◆ Directive ◆
Render the rows as a Markdown table with the columns No. and Line, starting with the line with "Wheels label under the diagram" and going on through the end of the rows. Number each line and leave out blank lines.

◆ Records ◆
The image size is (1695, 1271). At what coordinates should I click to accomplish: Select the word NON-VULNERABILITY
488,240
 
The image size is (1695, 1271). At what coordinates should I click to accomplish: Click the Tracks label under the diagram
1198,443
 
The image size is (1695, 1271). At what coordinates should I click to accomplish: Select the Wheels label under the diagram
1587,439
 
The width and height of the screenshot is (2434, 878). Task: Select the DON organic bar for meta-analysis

◆ Result of the task ◆
| No. | Line |
|---|---|
| 1 | The image size is (1695, 1271). At what coordinates should I click to accomplish: Select the Wheels label under the diagram |
| 2 | 1587,439 |
| 3 | The width and height of the screenshot is (2434, 878). Task: Select the DON organic bar for meta-analysis |